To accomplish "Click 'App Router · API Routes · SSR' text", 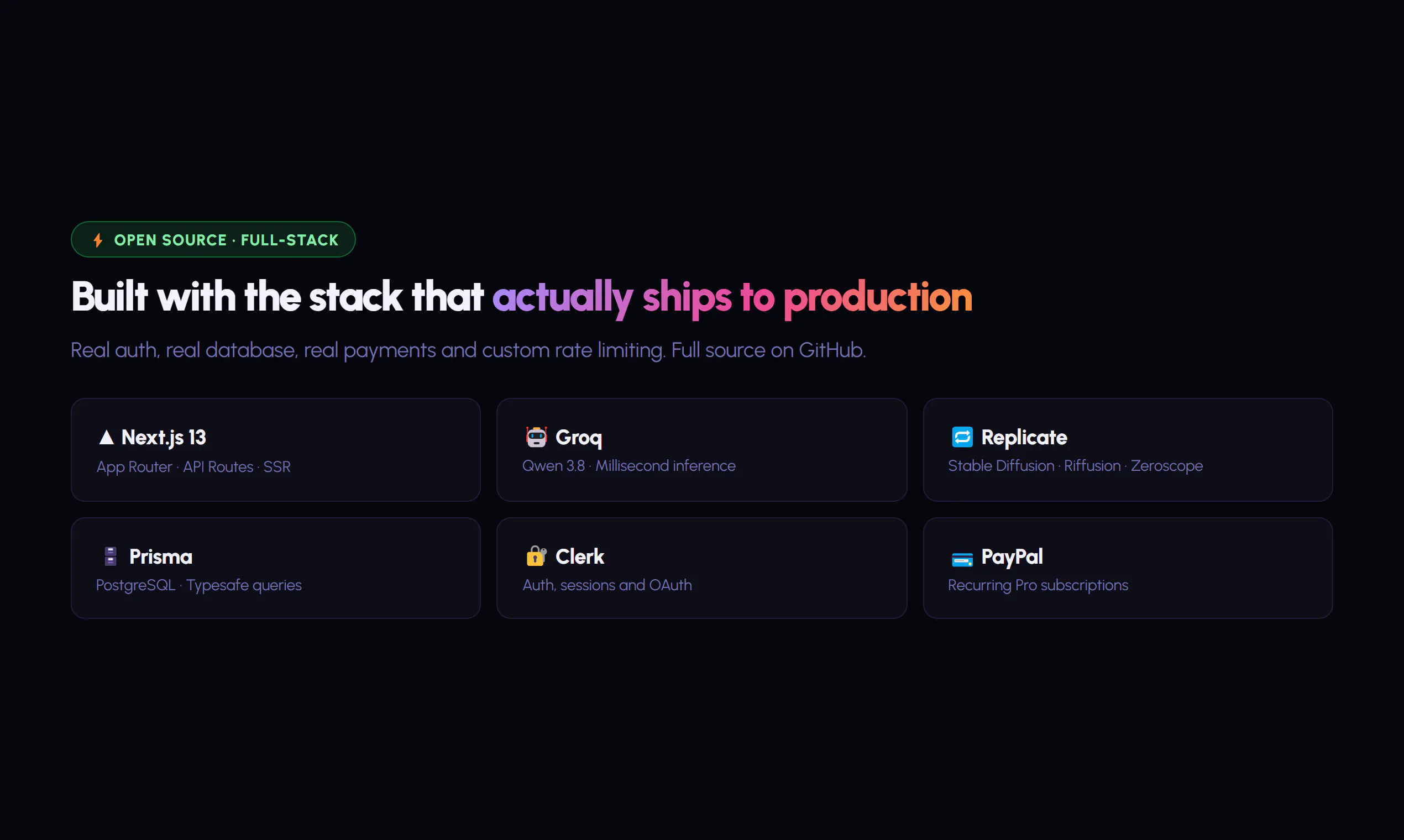I will click(x=193, y=466).
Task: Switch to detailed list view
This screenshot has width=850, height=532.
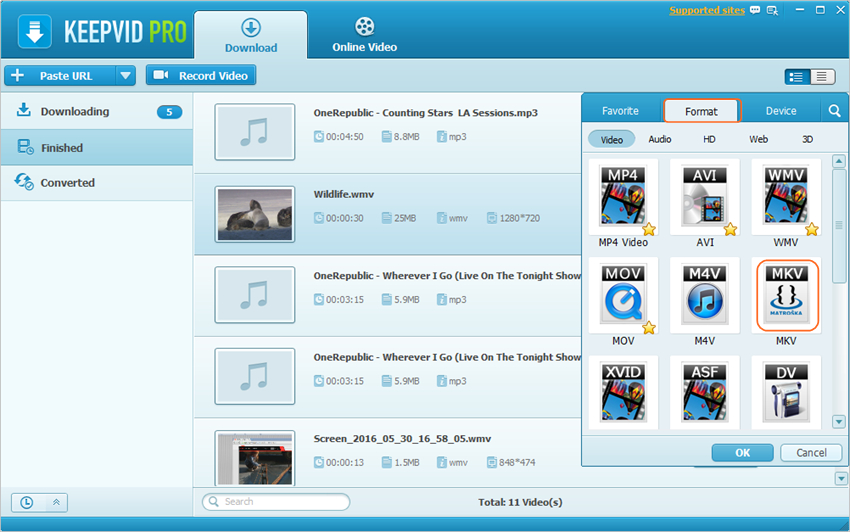Action: 797,76
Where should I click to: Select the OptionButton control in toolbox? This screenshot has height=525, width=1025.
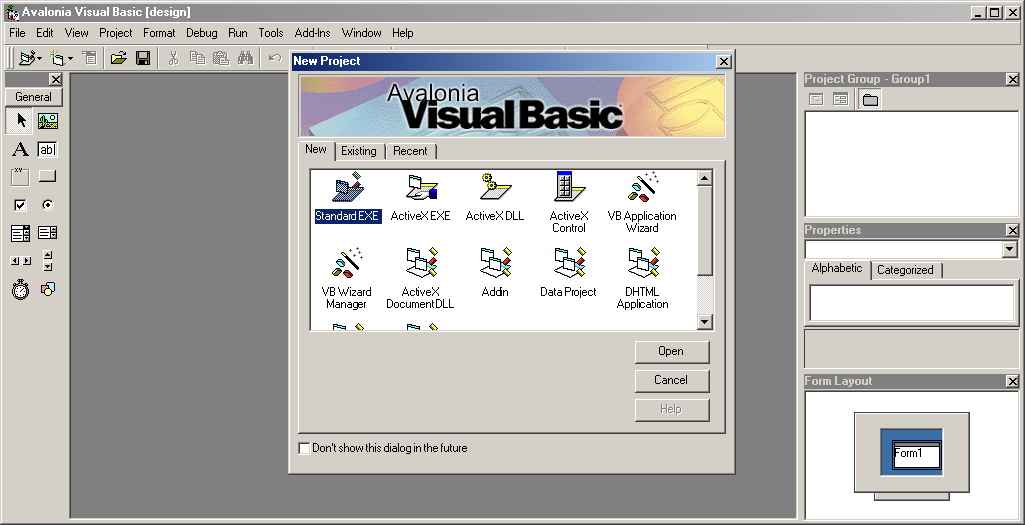(x=47, y=205)
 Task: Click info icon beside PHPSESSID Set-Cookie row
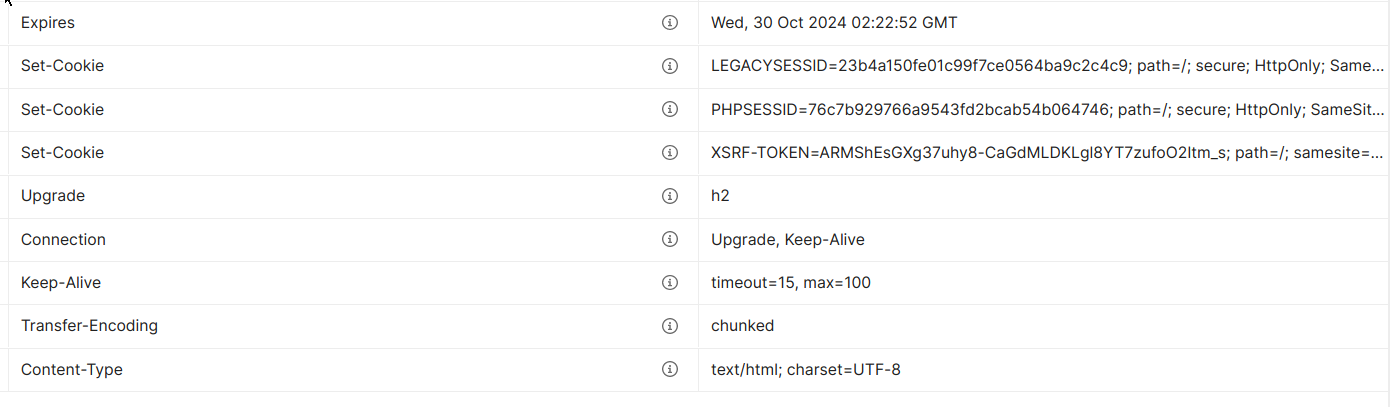click(670, 109)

=====

**What is needed**.
Each line from the one that holds "This screenshot has width=850, height=532." through the final line of the data must be retyped exactly; the pictures must not appear.

**Output**.
This screenshot has width=850, height=532.
Action: 797,76
Where should I click to: Select the OptionButton control in toolbox? This screenshot has height=525, width=1025.
(x=47, y=205)
 Task: Click info icon beside PHPSESSID Set-Cookie row
click(670, 109)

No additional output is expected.